Exercise input:
--- Start ---
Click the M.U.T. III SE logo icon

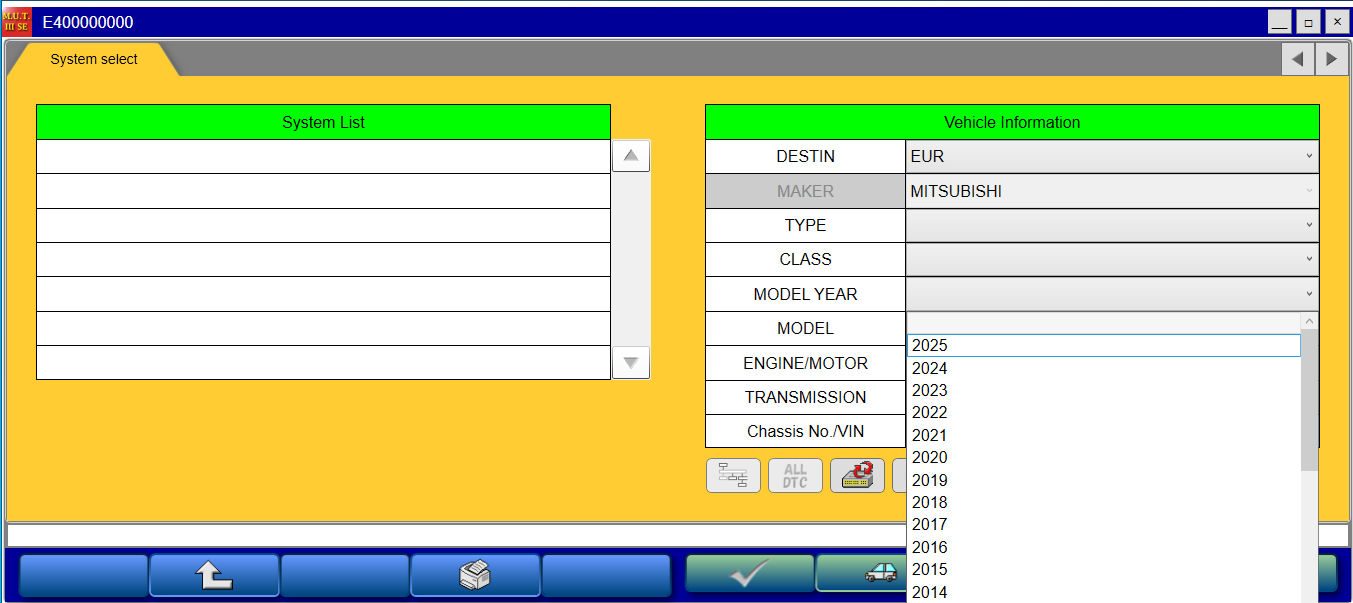(x=16, y=21)
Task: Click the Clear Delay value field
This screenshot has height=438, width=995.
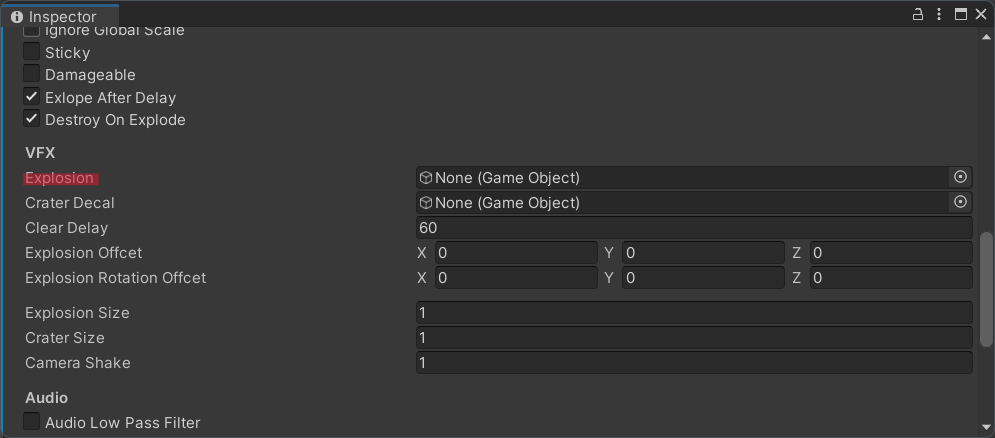Action: point(694,227)
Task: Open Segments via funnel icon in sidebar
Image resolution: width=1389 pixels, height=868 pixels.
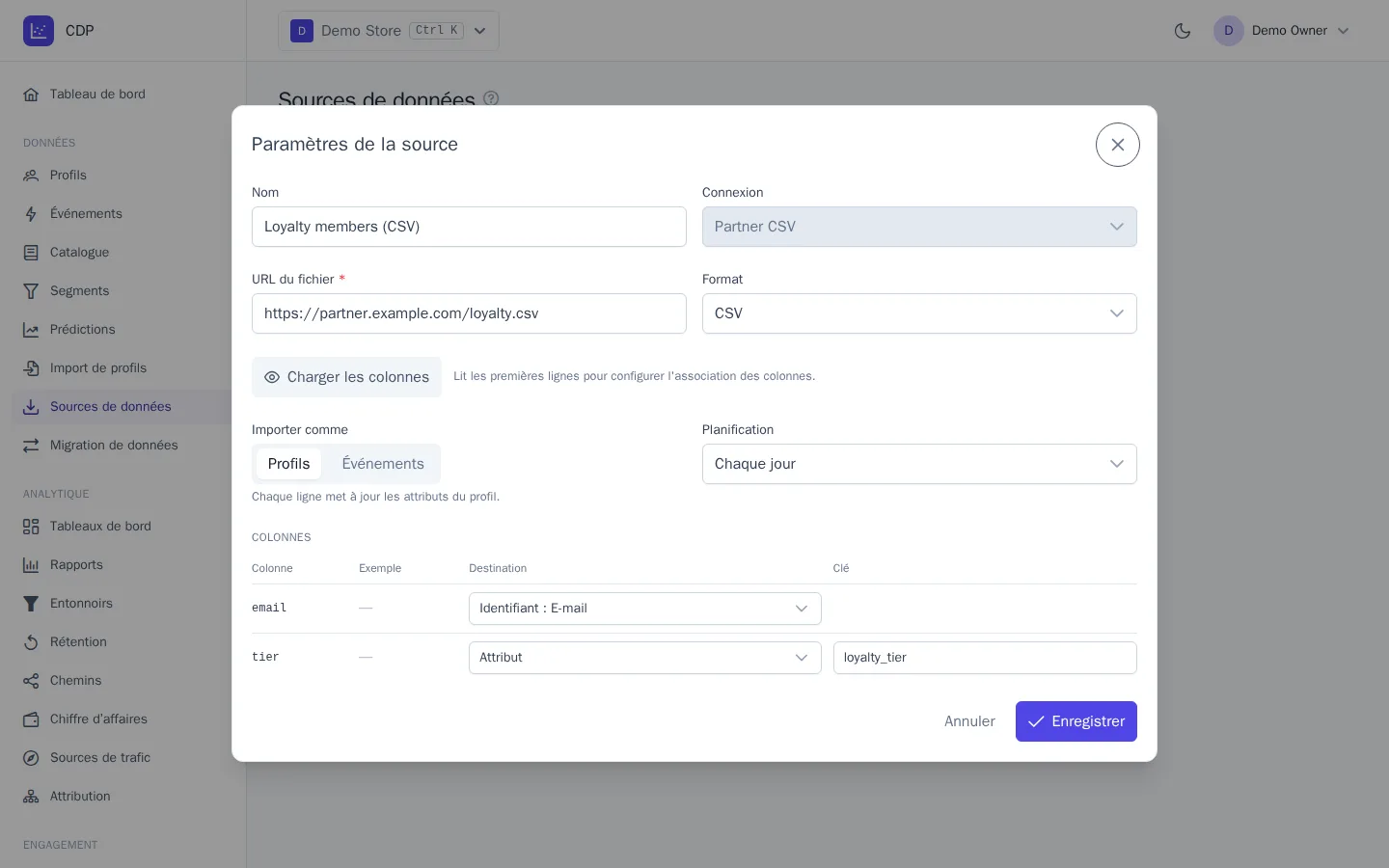Action: pos(31,291)
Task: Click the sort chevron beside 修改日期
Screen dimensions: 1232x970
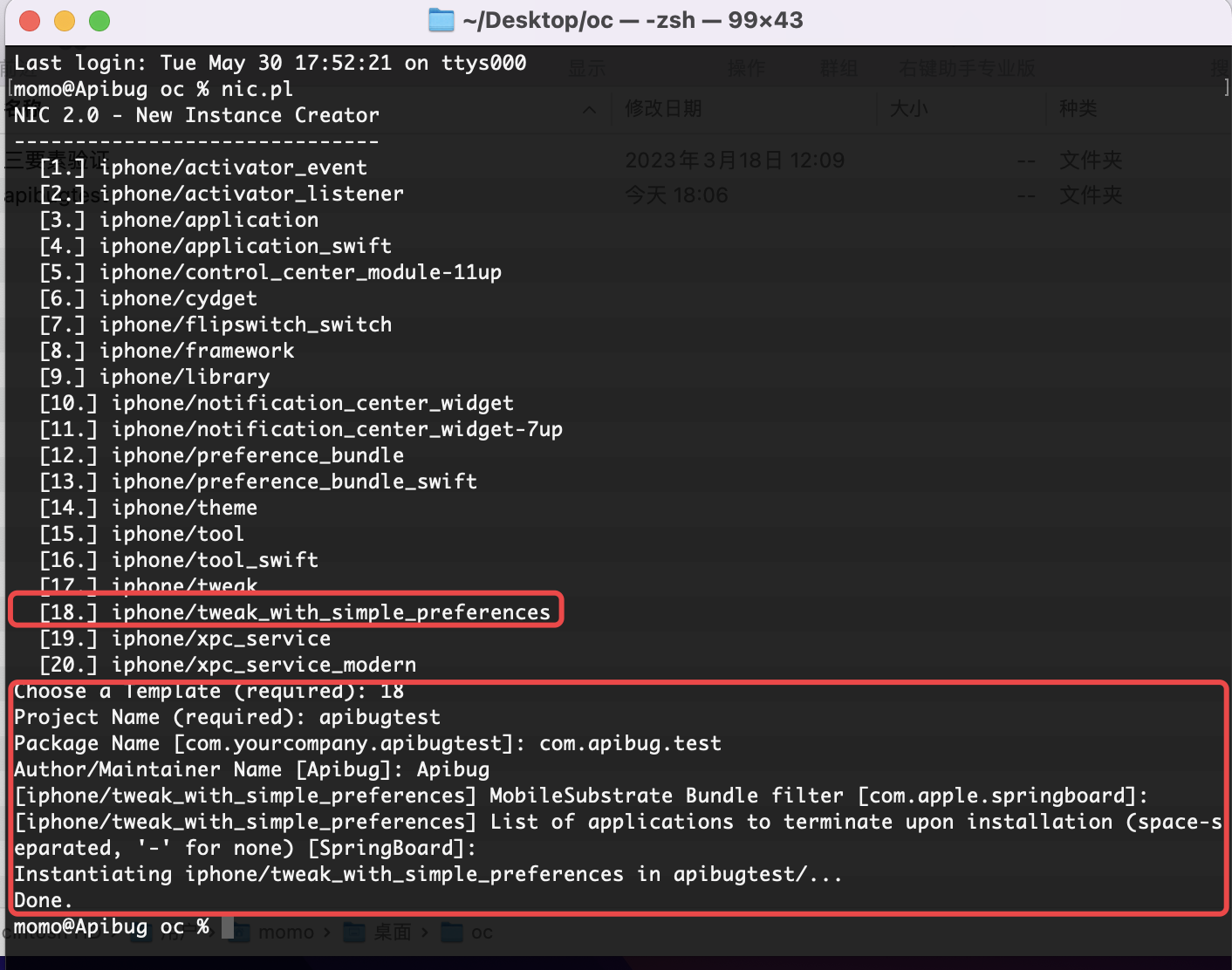Action: [x=590, y=109]
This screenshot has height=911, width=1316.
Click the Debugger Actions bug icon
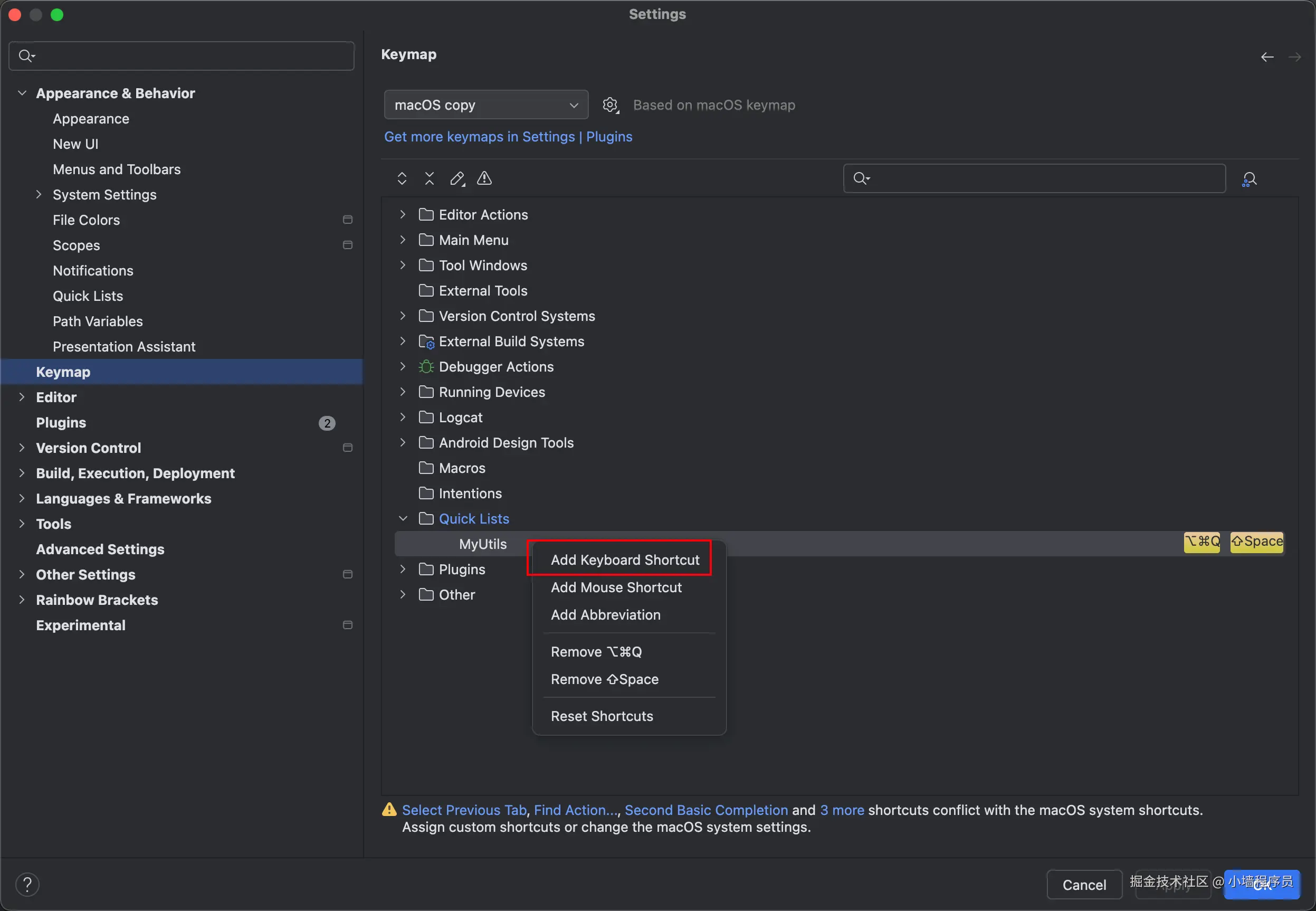[x=426, y=366]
--- End ---
Convert the records above into a JSON list of strings, with one string for each line and no blank lines. Leave the pictures out of the answer.

Output of the exercise:
[
  "Click the M.U.T. III SE logo icon",
  "(x=16, y=21)",
  "Task: Click the Clear Delay value field",
  "This screenshot has height=438, width=995.",
  "Action: point(694,227)",
  "Task: Open Segments via funnel icon in sidebar",
  "Image resolution: width=1389 pixels, height=868 pixels.",
  "Action: pos(31,291)",
  "Task: Click the sort chevron beside 修改日期",
  "Screen dimensions: 1232x970",
  "Action: [x=590, y=109]",
  "This screenshot has height=911, width=1316.",
  "Click the Debugger Actions bug icon",
  "[x=426, y=366]"
]